Allerdings könnten sich die Worte des Präsidenten auch rächen: Erst Anfang des Monats hatte das Weiße Haus ein Strategiepapier für den Kampf gegen Corona in den kommenden Monaten veröffentlicht: Testen und Impfen sollen weiter kostenlos bleiben. Dafür fordert Biden allerdings weitere 22,4 Milliarden Dollar vom Kongress. Das Geld werde für "unmittelbaren, kurzfristigen Bedarf im Inland" benötigt.

Wahrscheinlich ist, dass Bidens jüngste Worte die Gesprächsbereitschaft bei den Republikanern nicht gesteigert haben.
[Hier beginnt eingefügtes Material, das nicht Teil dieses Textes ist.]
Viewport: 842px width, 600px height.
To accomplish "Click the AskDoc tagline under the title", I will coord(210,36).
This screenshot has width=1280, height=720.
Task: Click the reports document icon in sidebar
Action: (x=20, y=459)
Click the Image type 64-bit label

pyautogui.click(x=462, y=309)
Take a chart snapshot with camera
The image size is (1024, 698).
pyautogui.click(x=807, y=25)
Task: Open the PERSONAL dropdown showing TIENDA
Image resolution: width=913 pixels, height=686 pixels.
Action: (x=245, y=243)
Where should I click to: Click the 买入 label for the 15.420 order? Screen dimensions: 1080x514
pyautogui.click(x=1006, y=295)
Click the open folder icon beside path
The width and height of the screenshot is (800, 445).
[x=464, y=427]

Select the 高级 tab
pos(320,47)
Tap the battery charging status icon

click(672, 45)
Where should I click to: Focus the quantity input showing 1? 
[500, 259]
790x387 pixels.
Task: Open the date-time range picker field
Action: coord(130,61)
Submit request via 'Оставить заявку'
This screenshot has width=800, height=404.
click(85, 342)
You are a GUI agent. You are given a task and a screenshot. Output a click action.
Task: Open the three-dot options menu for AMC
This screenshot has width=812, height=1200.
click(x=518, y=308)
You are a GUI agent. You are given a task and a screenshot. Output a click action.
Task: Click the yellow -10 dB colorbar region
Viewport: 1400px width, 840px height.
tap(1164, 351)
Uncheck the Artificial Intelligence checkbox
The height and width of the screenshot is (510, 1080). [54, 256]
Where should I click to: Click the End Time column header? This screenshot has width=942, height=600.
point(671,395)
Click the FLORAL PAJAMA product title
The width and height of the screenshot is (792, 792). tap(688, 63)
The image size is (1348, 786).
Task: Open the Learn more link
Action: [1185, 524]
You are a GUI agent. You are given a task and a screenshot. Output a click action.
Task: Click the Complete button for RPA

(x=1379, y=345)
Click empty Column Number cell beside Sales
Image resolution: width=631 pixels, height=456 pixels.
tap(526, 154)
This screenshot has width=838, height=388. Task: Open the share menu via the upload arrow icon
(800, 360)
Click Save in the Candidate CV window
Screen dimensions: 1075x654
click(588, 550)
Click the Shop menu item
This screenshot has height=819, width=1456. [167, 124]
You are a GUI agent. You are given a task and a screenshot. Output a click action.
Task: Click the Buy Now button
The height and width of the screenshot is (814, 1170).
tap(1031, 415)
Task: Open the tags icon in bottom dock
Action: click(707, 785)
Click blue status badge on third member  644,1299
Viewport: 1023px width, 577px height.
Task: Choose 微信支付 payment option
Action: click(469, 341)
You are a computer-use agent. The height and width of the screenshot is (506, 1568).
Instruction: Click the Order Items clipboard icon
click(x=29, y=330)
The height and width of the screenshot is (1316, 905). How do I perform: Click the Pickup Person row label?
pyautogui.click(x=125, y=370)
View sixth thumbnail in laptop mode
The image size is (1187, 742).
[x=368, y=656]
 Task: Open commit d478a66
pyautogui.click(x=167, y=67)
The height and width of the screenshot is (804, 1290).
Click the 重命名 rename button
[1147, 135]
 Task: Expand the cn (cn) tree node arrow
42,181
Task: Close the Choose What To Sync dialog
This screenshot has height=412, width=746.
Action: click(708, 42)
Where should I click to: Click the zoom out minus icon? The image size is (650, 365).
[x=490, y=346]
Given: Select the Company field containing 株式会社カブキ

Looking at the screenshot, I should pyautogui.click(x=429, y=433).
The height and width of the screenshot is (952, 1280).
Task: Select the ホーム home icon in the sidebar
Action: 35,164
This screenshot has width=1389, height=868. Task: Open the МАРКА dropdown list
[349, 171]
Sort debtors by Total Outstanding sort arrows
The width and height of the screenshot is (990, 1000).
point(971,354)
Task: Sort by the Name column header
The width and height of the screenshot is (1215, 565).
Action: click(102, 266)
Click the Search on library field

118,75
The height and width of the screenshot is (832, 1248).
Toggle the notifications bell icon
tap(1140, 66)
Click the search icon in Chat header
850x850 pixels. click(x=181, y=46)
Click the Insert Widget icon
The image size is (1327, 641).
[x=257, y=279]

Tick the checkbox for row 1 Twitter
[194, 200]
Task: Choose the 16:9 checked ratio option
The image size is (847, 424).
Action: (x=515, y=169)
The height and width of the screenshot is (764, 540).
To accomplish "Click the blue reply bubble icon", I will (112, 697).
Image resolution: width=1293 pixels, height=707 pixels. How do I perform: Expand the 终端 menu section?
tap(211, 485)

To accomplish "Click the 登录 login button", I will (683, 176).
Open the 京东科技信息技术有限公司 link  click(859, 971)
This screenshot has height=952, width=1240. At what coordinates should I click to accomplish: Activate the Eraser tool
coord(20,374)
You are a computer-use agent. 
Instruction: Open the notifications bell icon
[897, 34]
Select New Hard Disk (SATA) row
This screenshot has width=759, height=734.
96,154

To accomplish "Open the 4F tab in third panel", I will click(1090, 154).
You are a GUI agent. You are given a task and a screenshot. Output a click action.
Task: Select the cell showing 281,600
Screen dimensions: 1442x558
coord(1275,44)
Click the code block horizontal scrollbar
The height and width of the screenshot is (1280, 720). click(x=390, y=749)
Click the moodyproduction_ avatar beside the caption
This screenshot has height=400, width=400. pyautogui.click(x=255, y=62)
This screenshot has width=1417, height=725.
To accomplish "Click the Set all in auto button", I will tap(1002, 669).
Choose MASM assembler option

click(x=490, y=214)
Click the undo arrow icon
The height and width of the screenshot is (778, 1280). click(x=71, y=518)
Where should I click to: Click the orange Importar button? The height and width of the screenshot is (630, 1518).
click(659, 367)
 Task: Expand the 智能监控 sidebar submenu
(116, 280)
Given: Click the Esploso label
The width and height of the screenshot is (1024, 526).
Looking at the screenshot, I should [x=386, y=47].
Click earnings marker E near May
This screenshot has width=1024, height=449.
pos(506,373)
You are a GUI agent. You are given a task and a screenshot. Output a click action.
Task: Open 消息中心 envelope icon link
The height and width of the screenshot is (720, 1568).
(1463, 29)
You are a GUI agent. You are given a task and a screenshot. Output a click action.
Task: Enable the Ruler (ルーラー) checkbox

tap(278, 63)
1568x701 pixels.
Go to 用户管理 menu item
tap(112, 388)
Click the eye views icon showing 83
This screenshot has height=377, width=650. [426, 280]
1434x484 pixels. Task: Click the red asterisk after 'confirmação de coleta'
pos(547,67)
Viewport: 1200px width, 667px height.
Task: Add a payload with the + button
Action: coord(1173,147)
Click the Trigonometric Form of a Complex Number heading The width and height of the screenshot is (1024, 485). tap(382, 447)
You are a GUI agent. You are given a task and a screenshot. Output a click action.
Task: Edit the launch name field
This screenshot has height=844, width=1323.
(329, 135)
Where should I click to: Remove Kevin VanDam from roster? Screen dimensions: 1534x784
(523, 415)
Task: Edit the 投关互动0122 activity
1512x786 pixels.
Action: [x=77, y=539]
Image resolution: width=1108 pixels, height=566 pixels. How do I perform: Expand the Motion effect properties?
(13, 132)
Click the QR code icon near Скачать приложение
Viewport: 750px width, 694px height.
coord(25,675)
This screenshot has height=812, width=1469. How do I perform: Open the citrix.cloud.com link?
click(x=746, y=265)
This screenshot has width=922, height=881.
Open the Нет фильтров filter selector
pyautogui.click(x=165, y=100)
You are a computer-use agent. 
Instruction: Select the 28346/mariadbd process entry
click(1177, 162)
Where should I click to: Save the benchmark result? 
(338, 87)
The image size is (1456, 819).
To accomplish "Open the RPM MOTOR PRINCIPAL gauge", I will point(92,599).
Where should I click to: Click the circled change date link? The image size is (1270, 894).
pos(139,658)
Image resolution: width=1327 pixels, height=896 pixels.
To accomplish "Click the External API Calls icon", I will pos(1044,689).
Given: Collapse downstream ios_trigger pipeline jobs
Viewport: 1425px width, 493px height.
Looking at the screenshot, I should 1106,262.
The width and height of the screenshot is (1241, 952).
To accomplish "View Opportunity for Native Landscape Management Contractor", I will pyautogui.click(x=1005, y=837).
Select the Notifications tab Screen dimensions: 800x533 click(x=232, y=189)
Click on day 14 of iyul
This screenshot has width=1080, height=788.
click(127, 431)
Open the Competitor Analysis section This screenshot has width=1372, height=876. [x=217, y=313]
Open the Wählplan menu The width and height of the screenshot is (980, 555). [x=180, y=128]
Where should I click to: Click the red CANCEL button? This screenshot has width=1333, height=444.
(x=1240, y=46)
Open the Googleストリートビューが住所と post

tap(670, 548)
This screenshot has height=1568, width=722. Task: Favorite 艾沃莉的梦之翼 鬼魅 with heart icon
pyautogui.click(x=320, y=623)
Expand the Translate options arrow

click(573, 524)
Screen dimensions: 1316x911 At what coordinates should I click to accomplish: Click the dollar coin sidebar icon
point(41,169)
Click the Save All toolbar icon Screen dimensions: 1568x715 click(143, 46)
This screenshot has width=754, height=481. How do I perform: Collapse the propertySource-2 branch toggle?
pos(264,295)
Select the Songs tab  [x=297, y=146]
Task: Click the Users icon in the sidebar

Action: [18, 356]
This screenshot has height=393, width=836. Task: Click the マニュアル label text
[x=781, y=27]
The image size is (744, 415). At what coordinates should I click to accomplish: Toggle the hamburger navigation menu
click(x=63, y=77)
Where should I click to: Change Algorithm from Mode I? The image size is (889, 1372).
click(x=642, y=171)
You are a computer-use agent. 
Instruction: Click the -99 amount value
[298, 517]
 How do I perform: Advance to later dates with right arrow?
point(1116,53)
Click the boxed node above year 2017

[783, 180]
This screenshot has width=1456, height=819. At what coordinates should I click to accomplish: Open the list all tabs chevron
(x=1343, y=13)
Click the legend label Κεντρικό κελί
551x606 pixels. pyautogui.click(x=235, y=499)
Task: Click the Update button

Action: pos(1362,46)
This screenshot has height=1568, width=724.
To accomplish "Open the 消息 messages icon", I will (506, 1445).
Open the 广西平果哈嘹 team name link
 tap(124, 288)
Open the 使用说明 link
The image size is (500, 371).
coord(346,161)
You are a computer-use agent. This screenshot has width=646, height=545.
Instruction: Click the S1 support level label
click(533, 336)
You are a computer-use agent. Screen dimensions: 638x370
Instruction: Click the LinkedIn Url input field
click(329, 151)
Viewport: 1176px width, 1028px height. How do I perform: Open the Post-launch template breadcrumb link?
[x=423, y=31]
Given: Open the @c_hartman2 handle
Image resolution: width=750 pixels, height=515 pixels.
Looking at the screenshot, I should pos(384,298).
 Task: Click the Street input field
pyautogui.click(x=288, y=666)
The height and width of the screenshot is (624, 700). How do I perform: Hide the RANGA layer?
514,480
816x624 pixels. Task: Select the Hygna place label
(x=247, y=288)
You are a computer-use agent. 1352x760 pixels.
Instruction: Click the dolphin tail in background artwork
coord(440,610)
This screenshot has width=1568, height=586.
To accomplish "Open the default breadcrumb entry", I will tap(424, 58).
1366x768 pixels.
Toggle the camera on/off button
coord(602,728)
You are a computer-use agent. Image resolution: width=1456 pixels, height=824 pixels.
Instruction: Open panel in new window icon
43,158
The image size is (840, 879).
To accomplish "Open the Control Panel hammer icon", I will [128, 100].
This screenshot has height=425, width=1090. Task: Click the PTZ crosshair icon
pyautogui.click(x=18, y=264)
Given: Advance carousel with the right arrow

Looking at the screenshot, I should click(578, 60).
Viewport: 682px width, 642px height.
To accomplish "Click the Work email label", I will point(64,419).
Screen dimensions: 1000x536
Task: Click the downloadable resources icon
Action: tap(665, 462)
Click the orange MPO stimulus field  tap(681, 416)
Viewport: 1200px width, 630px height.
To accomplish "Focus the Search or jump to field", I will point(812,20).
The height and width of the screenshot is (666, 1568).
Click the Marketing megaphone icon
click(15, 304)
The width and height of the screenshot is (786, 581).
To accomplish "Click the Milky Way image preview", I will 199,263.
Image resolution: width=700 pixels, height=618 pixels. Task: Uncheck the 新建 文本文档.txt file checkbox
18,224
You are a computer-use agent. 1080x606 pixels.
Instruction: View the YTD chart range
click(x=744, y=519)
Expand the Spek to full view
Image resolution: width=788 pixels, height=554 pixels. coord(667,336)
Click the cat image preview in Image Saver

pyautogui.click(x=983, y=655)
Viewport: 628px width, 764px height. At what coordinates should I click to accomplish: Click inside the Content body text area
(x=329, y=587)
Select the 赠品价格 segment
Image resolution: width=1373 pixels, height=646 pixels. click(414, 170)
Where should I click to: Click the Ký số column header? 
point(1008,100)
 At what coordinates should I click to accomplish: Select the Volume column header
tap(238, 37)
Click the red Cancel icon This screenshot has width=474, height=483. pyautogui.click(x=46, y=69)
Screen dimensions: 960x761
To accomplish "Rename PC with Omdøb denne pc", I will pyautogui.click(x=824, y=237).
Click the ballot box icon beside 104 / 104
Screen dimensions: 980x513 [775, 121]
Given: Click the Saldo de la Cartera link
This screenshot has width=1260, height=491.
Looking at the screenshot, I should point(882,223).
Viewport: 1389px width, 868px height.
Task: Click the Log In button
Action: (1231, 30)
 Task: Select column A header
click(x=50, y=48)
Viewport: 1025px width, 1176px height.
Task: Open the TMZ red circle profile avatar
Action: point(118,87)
Warum sollte Geld gegen ein Virus genehmigt werden, das nach Aussage des Präsidenten immer ungefährlicher wird?

Für den Moment dürfte der US-Präsident aber eher Aufwind erhalten – auf längere Sicht könnte sich das aber noch ändern: Julius Van de Laar zieht einen Vergleich zu der Präsidentschaft von George W. Bush: Der hatte 2003 auch Stärke demonstrieren wollen, als er auf einem Flugzeugträger nach wenigen Monaten den Irakkrieg für beendet erklärt hatte. Tatsächlich beendete Joe Biden den Kampfeinsatz erst Ende des vergangenen Jahres – während sich in dem Land bis heute noch immer 2.500 US-Soldaten aufhalten sollen.